** BEGIN **
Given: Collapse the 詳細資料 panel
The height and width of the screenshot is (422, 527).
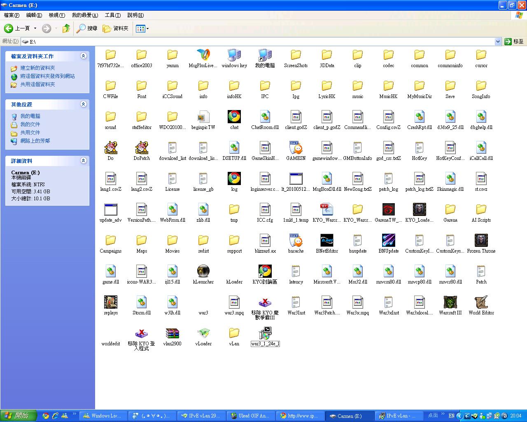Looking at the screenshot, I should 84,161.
** END **
** BEGIN **
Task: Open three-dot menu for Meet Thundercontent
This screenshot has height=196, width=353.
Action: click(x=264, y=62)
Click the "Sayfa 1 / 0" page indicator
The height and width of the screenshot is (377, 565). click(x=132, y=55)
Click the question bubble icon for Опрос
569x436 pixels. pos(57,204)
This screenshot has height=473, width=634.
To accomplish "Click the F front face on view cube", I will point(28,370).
** END **
** BEGIN **
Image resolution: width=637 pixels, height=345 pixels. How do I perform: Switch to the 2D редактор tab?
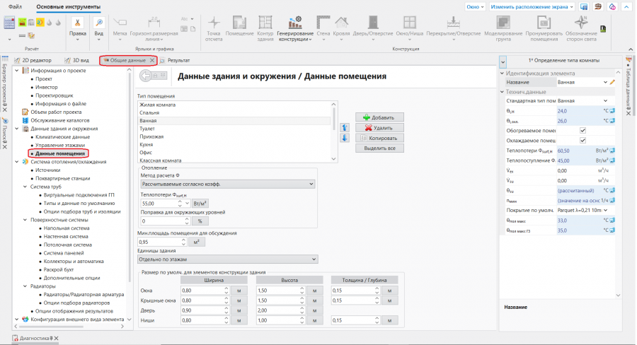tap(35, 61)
** END **
**Exercise description:**
Please rewrite everything from the line containing "This screenshot has height=473, width=634." down to the line containing "I will point(28,370)." in the records, replacing "view cube" with "navigation cube" and changing nothing else.

**Final answer:**
This screenshot has height=473, width=634.
To accomplish "Click the F front face on navigation cube", I will point(28,370).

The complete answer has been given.